THE HAGUE (AFP) - The International Criminal Court's chief prosecutor on Monday said there was "no reasonable basis" for an investigation into whether Pyongyang should face war crimes charges for attacks on South Korea.
Fatou Bensouda "concluded that there is no reasonable basis to initiate an investigation" into two deadly incidents in 2010: an artillery attack on Yeonpyeong island and the sinking of South Korea's Cheonan warship.
The Hague-based ICC, set up to prosecute the world's worst crimes, launched an initial probe in 2010 after then-prosecutor Luis Moreno-Ocampo received "communications" about the two incidents.
On March 23, 2010, the South Korean corvette Cheonan sank in disputed waters of the Yellow Sea, with the loss of 46 sailors' lives.
Seoul and an international enquiry both blamed the sinking on a torpedo fired by the Communist North.
In November 2010, Pyongyang launched an artillery assault on Yeonpyeong island, killing two South Korean marines and two civilians.
"After a most careful assessment, regarding the Cheonan, the conclusion is that the alleged attack was directed at a lawful military target and would not otherwise meet the definition of... war crime," the ICC said.
Regarding Yeonpyeong island, the conclusion is that even though the shelling resulted in civilian casualties, the information... does not provide a reasonable basis to believe it was directed against civilian objects," it added.

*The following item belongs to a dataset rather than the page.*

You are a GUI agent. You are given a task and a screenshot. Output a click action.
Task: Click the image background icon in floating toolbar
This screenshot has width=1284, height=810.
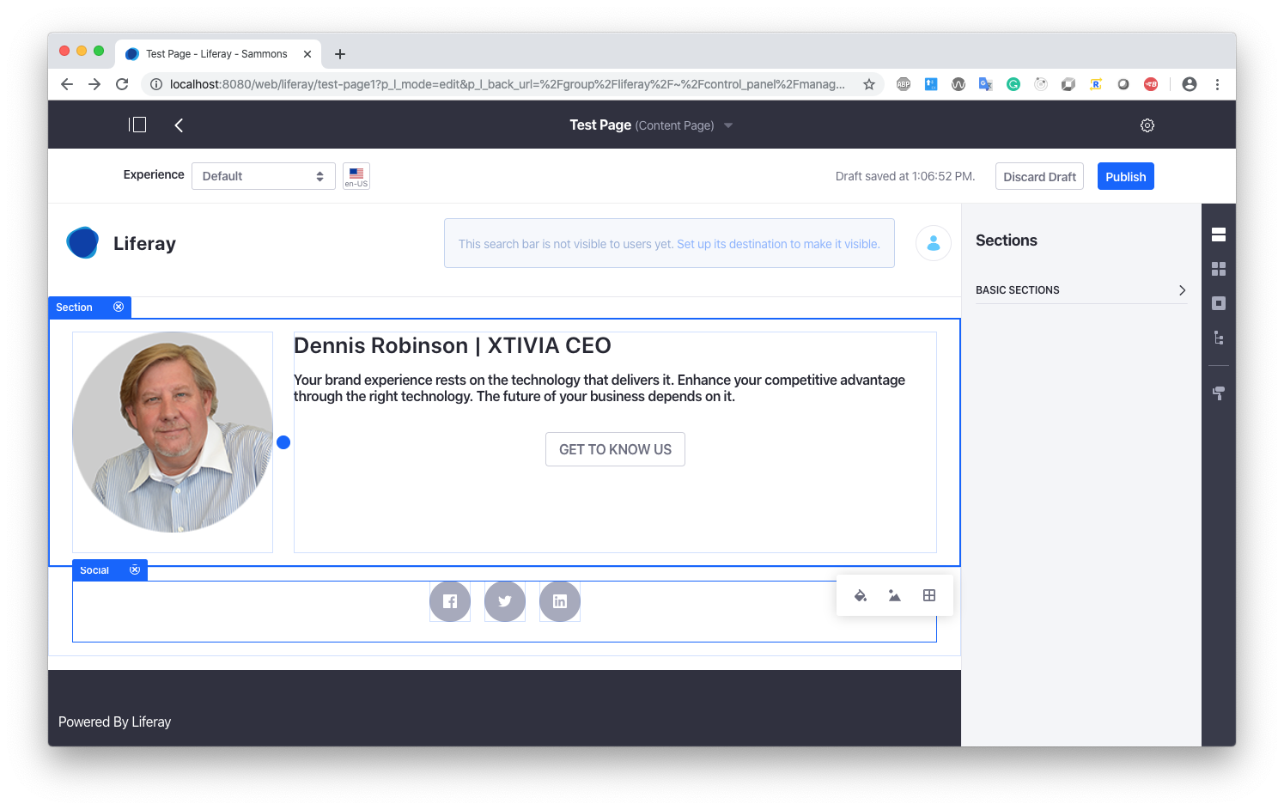coord(894,595)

North Korea has denied any involvement in the ship's sinking and accused the South of provoking the shelling in waters claimed by Pyongyang.
Last month, North Korea fired shells into the water near a South Korean warship patrolling the disputed Yellow Sea border.
Because the 1950-53 Korean War ended with a ceasefire rather than a peace treaty, the two Koreas technically remain at war.